Sunday, 14 October 2012

bug or feature ?


Three pages of kanji definitions have the first meaning repeated, but the second lost.

三 4E09, 23, three, three ; %e4%b8%89
上 4E0A, 37, above, above, up ; %e4%b8%8a
下 4E0B, 7, below, below, down, descend, give, low, inferior ; %e4%b8%8b
不 4E0D, 572, negative, negative, non-, bad, ugly, clumsy ; %e4%b8%8d
 
Yet somehow the first meaning is more eye-catching for me. An unintended feature ?
 
Error in HTML generation script after XML parse of kanjidic2




Thursday, 11 October 2012

kanji by UCS

Here are some the the first, basic Japanese kanji sorted by their UCS value (UTF-16 codepoint)


一  丁  七  万  丈  三  上  下  不  与  世  丘  丙  両  並  中  丸  丹  主  久  乏  乗  乙  九  乱  乳  乾  事  二  亜  享  京  亭  人  仁  今

Is a particular pattern evident or helpful ?

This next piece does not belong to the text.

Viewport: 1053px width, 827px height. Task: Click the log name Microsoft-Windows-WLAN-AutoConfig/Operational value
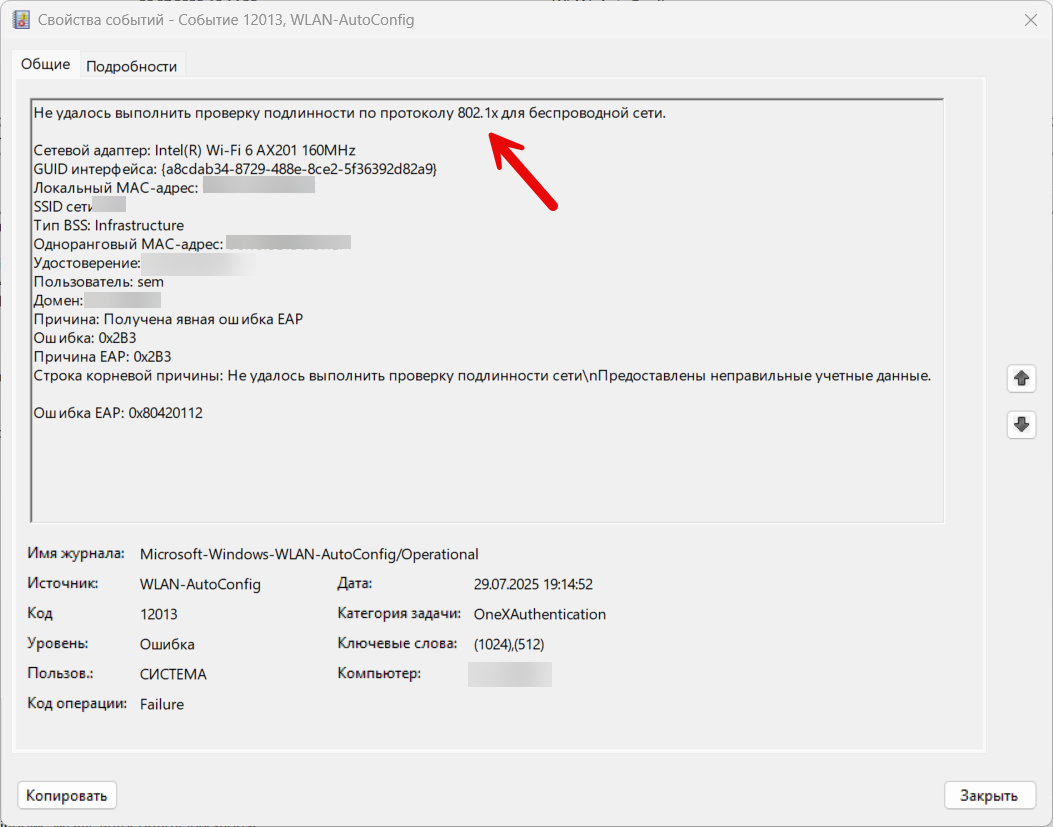coord(309,554)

I am in the process of adding a UCS - to- kanji -to- urlencoded - utf-8 page over at kanji.aule-browser.com which uses the Curl web content language (only a few lines of declarative script and a wee bit of procedural script required.)

UPDATE : that page with the HTML urlencoding for each character is at http://www.aule-browser.com/kanji/henshall-sorted-urlencoded.html .

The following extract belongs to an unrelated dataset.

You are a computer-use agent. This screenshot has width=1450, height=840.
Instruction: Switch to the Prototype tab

A simpler plain HTML page is http://www.aule-browser.com/kanji/henshall-sorted-by-unicode.html .

Another safe, plain HTML page with no scripts, images, ads or other nuisance has the 1,945 Hernshall basic Japanese kanji sorted as they appear in the book - by their so-called Henshall number - is at http://www.aule-browser.com/kanji/henshall-sorted-by-id.html.

By viewing the page source in your browser you can see that there are no script or image elements to worry about - so you can safely copy this HTML text to your local machine to edit as you see fit.

The HTML text was generating using a Curl applet running off-line and parsing the Kanjidic2 XML.